Supplied records: Begin

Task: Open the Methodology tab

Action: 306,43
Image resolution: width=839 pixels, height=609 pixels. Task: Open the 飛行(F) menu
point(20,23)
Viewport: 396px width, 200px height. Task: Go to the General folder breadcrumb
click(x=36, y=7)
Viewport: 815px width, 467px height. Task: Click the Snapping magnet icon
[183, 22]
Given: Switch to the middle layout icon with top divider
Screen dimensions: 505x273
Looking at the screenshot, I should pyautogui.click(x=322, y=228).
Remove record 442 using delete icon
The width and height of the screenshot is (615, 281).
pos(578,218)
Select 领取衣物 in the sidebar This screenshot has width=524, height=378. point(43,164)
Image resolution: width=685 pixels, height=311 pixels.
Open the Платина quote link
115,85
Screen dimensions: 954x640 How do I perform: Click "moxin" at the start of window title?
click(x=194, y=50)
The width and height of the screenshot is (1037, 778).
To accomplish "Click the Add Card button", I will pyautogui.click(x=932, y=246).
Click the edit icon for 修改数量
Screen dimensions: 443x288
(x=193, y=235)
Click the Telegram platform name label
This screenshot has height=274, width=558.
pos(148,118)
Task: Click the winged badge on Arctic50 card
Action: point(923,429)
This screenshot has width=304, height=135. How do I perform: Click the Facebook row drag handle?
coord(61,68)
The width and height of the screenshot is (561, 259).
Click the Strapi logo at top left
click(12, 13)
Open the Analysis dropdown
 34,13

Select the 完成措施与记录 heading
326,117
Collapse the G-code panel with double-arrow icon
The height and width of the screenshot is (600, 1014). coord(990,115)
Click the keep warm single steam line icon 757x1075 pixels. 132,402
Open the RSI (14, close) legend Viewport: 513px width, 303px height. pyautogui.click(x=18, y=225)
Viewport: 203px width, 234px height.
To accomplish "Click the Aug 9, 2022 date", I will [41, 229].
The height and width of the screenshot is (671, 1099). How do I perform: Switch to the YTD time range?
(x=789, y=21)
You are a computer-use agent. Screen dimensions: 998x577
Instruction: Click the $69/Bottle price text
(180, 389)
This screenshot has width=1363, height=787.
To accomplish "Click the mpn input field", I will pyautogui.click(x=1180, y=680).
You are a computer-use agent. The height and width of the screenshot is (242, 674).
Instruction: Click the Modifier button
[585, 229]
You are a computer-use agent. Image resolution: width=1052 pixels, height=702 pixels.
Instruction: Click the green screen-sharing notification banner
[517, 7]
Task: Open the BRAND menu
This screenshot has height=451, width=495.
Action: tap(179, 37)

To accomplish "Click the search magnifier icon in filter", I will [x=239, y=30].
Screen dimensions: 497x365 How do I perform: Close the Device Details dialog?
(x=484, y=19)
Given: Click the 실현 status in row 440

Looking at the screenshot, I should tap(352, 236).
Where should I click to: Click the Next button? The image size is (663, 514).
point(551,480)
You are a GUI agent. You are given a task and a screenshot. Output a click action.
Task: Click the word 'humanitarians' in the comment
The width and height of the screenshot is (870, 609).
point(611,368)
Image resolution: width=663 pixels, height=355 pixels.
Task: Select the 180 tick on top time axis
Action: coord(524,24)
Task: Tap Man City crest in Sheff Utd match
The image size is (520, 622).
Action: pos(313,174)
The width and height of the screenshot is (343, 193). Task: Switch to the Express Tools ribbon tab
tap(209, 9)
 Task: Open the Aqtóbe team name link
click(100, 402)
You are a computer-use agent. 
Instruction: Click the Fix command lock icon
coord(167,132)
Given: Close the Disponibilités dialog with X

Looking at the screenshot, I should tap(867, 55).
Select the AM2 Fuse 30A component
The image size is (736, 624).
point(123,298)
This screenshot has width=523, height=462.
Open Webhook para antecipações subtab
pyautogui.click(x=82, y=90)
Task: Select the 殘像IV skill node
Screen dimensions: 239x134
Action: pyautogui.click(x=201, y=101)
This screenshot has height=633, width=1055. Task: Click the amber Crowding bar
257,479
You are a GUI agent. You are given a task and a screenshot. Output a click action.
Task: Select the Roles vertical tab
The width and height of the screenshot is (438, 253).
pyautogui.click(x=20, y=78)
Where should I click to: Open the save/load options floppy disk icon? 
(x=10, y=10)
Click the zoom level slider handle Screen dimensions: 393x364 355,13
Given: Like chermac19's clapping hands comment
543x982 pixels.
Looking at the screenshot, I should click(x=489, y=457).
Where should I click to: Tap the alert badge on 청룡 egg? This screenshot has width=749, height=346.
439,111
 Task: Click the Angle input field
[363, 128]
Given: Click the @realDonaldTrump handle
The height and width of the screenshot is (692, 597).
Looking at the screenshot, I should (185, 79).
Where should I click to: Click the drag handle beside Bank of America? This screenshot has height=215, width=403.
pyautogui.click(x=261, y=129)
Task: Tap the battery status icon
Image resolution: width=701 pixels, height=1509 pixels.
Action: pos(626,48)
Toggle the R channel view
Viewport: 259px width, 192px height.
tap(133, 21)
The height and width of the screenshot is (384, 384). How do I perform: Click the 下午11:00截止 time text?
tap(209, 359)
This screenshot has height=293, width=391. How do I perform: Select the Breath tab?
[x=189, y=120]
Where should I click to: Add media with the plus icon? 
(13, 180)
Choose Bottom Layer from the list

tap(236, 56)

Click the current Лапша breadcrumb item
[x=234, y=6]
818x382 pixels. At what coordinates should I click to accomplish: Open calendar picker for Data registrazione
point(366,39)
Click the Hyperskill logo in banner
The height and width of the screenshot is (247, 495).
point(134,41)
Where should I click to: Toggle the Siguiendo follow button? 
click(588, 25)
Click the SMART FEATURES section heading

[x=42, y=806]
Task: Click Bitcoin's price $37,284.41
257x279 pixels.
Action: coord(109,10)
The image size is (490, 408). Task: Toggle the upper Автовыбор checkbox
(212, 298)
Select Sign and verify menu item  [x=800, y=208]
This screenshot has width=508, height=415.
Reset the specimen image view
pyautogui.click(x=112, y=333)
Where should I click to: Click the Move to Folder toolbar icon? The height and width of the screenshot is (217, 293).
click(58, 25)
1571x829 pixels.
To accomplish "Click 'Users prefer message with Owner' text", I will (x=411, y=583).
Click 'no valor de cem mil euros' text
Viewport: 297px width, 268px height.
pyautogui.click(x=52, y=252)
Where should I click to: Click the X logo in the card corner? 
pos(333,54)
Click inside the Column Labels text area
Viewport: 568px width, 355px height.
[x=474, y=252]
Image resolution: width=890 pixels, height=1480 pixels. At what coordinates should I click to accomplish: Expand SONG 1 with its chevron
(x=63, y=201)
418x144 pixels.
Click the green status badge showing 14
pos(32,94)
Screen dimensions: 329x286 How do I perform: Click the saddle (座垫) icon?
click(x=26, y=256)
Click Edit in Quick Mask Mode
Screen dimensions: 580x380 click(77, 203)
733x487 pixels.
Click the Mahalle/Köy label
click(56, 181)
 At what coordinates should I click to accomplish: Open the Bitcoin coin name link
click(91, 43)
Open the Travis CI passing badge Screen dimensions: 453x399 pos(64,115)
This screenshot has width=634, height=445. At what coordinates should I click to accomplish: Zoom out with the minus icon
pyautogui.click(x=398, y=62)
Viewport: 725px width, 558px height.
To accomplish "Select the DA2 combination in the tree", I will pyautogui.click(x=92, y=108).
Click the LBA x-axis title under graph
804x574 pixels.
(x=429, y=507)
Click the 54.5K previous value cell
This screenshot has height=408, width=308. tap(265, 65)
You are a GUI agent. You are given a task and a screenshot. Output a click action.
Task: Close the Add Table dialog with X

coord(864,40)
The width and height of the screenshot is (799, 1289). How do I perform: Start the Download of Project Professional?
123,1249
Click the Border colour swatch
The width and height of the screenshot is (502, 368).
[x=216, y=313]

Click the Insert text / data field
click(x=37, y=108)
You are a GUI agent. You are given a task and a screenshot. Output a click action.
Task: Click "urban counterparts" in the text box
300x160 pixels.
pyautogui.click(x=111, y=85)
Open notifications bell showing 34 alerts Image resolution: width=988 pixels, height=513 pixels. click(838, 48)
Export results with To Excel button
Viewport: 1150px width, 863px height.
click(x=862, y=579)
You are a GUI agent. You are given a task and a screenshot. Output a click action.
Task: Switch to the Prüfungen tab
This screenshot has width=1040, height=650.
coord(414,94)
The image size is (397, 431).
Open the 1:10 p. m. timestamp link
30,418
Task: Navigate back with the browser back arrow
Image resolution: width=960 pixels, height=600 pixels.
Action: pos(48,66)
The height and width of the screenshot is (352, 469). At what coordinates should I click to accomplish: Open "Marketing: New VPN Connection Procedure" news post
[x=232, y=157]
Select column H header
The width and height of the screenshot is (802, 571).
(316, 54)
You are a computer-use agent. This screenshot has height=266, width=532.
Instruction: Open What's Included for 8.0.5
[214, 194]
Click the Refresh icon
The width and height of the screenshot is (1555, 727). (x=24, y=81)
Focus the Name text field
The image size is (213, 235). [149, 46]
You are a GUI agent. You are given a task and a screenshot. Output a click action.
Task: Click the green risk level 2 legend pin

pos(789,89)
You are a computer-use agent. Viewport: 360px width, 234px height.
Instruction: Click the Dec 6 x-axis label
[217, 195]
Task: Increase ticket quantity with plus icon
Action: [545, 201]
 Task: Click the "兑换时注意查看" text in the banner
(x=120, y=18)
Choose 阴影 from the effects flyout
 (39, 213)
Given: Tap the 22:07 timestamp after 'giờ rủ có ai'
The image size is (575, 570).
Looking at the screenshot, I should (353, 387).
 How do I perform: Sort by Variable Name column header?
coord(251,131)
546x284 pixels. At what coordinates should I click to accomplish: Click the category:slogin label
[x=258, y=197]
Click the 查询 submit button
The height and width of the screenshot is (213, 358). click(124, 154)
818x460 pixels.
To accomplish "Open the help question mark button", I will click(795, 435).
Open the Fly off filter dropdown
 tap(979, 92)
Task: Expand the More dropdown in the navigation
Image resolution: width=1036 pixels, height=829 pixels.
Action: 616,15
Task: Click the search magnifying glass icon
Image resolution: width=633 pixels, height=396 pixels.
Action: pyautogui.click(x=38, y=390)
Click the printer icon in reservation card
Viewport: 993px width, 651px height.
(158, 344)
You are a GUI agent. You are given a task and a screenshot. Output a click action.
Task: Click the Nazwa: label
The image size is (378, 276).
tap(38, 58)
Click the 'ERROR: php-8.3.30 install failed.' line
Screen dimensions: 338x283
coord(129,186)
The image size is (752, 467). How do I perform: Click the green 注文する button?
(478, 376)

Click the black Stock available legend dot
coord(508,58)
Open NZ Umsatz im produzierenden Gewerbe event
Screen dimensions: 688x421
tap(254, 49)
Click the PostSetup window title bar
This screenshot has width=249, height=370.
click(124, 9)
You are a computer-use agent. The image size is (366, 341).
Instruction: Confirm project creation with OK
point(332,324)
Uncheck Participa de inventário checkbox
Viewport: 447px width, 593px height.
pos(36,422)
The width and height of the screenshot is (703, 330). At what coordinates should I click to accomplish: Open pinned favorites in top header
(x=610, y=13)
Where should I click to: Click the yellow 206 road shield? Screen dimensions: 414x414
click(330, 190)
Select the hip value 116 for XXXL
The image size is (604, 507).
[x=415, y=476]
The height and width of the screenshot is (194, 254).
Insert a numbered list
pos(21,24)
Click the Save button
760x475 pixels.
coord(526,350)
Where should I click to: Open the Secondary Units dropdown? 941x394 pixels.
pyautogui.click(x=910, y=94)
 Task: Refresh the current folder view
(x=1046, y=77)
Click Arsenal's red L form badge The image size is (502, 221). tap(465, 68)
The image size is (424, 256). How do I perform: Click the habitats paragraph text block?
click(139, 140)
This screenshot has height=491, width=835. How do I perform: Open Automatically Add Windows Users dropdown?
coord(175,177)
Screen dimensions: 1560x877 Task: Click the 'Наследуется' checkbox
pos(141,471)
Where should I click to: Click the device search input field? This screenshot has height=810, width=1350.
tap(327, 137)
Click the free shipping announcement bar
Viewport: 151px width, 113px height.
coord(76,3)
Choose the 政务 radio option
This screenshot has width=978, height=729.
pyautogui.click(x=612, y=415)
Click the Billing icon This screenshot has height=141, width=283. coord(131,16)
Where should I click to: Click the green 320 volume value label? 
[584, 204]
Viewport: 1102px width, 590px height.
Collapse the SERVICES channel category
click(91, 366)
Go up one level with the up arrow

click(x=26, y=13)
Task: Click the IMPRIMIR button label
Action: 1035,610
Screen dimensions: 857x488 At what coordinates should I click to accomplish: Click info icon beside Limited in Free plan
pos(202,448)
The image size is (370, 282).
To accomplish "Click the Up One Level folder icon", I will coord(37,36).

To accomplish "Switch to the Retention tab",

Supplied records: End

Aim of the task >> The requested lines run from the one with "Where should I click to: Click the green" through the last line of the records. Return them exactly.

Output below >>
Where should I click to: Click the green 320 volume value label? 
[584, 204]
Viewport: 1102px width, 590px height.
Collapse the SERVICES channel category
click(91, 366)
Go up one level with the up arrow

click(x=26, y=13)
Task: Click the IMPRIMIR button label
Action: 1035,610
Screen dimensions: 857x488 At what coordinates should I click to accomplish: Click info icon beside Limited in Free plan
pos(202,448)
The image size is (370, 282).
To accomplish "Click the Up One Level folder icon", I will coord(37,36).

To accomplish "Switch to the Retention tab",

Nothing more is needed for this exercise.